Instructions to follow - Could you reproduce the lines below from the one with "ビジター利用のご案内 (462, 1957)" through the one with "マイページ (1041, 117)"? Keep both ends and add nothing.

Information -
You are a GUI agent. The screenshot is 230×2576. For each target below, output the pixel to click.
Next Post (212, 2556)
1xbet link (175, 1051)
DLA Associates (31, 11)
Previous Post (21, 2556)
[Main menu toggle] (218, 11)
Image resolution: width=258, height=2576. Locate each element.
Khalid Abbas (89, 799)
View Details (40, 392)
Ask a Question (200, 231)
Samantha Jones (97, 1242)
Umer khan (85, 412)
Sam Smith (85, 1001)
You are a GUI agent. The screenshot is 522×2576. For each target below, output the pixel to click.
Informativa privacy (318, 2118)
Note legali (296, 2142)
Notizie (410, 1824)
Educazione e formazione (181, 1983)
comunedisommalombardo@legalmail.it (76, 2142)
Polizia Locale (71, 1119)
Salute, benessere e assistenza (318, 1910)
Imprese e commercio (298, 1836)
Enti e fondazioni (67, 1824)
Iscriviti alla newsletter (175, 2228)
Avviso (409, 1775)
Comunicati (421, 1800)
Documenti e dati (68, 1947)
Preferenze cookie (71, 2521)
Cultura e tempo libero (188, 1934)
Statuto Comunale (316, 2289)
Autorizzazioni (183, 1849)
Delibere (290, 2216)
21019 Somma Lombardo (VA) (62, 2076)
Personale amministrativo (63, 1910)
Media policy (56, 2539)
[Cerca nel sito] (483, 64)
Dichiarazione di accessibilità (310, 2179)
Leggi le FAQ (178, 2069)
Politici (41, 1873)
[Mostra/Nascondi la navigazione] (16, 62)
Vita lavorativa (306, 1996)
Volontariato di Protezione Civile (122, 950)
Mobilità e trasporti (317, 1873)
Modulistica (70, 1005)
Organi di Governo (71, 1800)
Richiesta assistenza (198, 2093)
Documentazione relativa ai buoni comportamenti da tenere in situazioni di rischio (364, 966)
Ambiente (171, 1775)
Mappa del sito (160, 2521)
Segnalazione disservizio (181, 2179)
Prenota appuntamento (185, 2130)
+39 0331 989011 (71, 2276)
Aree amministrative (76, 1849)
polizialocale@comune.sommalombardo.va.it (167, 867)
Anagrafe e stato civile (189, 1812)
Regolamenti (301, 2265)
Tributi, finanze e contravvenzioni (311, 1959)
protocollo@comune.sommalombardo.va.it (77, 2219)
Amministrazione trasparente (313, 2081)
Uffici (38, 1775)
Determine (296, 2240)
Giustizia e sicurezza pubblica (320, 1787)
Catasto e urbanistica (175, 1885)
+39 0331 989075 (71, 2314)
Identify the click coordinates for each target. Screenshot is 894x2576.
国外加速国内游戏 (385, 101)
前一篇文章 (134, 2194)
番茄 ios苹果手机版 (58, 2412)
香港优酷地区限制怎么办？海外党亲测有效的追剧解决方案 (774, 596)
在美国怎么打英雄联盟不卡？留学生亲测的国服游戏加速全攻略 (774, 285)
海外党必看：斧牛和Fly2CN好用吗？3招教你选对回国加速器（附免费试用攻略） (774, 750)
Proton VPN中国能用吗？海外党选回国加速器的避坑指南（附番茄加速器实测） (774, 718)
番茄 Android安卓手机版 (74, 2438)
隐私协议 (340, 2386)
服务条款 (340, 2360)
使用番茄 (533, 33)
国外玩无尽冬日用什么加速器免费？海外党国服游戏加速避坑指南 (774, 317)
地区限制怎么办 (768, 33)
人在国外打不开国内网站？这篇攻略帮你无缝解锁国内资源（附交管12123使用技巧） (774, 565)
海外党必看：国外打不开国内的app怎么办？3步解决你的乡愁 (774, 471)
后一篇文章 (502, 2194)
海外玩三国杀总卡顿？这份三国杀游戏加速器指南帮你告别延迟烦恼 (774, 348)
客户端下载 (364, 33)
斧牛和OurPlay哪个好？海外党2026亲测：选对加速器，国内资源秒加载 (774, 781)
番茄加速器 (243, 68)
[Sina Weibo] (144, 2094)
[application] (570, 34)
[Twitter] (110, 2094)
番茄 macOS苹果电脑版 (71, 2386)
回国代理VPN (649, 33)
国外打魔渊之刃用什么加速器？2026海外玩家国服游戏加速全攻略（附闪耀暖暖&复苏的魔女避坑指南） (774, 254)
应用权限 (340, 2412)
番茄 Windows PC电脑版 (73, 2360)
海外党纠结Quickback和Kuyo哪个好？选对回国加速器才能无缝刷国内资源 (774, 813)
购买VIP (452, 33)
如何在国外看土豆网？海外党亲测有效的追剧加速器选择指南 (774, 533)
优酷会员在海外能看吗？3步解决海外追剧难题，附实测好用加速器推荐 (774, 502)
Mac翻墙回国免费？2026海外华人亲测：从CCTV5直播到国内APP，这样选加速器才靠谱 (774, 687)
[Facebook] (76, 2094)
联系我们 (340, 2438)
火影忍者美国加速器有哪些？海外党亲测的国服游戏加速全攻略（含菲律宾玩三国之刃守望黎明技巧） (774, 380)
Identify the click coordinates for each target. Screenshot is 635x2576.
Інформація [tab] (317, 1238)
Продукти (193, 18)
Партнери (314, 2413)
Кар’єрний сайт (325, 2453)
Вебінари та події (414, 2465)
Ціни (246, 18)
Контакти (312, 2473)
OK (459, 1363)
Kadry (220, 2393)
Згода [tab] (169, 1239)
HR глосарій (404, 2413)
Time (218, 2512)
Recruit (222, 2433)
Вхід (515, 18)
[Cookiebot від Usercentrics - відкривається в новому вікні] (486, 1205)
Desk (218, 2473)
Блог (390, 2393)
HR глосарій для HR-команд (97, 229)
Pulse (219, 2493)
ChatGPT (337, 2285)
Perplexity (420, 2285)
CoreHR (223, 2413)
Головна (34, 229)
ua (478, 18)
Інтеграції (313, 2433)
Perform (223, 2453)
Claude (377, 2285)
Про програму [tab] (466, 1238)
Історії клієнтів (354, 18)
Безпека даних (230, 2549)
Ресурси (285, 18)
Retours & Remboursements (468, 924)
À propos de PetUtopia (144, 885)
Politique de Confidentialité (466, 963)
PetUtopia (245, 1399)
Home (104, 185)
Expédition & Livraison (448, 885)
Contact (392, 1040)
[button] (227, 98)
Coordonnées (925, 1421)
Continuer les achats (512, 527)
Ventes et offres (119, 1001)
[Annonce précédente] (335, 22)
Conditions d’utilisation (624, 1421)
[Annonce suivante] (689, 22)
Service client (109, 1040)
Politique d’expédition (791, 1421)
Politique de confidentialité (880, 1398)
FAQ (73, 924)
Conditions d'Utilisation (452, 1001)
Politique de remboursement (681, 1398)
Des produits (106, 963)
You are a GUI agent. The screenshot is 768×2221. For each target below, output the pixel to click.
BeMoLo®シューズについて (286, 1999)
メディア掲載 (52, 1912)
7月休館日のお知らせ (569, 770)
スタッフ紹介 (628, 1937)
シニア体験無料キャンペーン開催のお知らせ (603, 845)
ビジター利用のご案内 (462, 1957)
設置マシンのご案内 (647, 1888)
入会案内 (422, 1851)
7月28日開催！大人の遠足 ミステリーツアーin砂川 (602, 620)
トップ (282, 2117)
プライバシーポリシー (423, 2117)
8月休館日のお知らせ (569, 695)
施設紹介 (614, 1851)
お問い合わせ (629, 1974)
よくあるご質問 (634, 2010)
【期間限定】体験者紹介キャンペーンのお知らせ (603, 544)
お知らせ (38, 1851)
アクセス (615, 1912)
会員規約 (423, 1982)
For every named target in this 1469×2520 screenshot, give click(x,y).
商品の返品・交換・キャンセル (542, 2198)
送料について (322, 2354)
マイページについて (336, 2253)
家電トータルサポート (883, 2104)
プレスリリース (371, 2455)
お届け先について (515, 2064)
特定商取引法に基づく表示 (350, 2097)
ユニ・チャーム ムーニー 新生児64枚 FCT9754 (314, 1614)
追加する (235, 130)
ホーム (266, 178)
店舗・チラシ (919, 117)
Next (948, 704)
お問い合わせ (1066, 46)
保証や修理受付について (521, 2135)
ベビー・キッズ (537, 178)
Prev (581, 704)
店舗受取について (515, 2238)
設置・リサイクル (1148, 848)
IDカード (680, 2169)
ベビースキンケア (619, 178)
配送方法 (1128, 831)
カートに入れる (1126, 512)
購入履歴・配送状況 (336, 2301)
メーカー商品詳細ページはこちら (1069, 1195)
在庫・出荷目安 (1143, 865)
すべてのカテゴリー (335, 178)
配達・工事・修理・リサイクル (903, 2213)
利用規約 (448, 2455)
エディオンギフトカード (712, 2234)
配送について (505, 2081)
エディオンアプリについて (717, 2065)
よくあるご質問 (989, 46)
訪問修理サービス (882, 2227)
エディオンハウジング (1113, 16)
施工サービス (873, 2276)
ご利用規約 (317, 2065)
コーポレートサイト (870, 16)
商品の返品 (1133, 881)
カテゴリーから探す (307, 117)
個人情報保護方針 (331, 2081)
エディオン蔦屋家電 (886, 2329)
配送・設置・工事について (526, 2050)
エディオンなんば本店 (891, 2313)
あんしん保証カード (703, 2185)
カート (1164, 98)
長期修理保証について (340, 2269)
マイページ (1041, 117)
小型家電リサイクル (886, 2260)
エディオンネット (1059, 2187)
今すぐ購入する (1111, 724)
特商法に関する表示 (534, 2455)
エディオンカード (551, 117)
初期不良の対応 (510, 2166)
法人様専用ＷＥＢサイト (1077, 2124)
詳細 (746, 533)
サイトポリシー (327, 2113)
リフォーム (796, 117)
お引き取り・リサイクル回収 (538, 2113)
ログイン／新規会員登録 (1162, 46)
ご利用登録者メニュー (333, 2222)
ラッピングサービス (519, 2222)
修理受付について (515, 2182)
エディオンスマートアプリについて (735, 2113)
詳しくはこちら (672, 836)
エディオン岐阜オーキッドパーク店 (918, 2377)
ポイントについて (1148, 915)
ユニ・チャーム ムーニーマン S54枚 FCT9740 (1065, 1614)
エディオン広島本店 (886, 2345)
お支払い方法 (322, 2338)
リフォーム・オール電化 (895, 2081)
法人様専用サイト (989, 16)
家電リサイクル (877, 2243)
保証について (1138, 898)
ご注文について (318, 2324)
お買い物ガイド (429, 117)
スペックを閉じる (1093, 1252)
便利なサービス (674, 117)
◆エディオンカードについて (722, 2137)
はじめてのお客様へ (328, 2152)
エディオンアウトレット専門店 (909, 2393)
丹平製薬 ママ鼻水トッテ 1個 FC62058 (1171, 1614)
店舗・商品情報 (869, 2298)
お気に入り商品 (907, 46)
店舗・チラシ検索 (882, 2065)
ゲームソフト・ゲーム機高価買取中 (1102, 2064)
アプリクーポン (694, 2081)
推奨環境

Worked solution -
ビジター利用のご案内 (462, 1957)
設置マシンのご案内 (647, 1888)
入会案内 (422, 1851)
7月28日開催！大人の遠足 ミステリーツアーin砂川 (602, 620)
トップ (282, 2117)
プライバシーポリシー (423, 2117)
8月休館日のお知らせ (569, 695)
施設紹介 (614, 1851)
お問い合わせ (629, 1974)
よくあるご質問 (634, 2010)
【期間限定】体験者紹介キャンペーンのお知らせ (603, 544)
お知らせ (38, 1851)
アクセス (615, 1912)
会員規約 (423, 1982)
For every named target in this 1469×2520 screenshot, give click(x,y).
商品の返品・交換・キャンセル (542, 2198)
送料について (322, 2354)
マイページについて (336, 2253)
家電トータルサポート (883, 2104)
プレスリリース (371, 2455)
お届け先について (515, 2064)
特定商取引法に基づく表示 (350, 2097)
ユニ・チャーム ムーニー 新生児64枚 FCT9754 (314, 1614)
追加する (235, 130)
ホーム (266, 178)
店舗・チラシ (919, 117)
Next (948, 704)
お問い合わせ (1066, 46)
保証や修理受付について (521, 2135)
ベビー・キッズ (537, 178)
Prev (581, 704)
店舗受取について (515, 2238)
設置・リサイクル (1148, 848)
IDカード (680, 2169)
ベビースキンケア (619, 178)
配送方法 (1128, 831)
カートに入れる (1126, 512)
購入履歴・配送状況 (336, 2301)
メーカー商品詳細ページはこちら (1069, 1195)
在庫・出荷目安 (1143, 865)
すべてのカテゴリー (335, 178)
配達・工事・修理・リサイクル (903, 2213)
利用規約 (448, 2455)
エディオンギフトカード (712, 2234)
配送について (505, 2081)
エディオンアプリについて (717, 2065)
よくあるご質問 (989, 46)
訪問修理サービス (882, 2227)
エディオンハウジング (1113, 16)
施工サービス (873, 2276)
ご利用規約 (317, 2065)
コーポレートサイト (870, 16)
商品の返品 (1133, 881)
カテゴリーから探す (307, 117)
個人情報保護方針 (331, 2081)
エディオン蔦屋家電 (886, 2329)
配送・設置・工事について (526, 2050)
エディオンなんば本店 (891, 2313)
あんしん保証カード (703, 2185)
カート (1164, 98)
長期修理保証について (340, 2269)
マイページ (1041, 117)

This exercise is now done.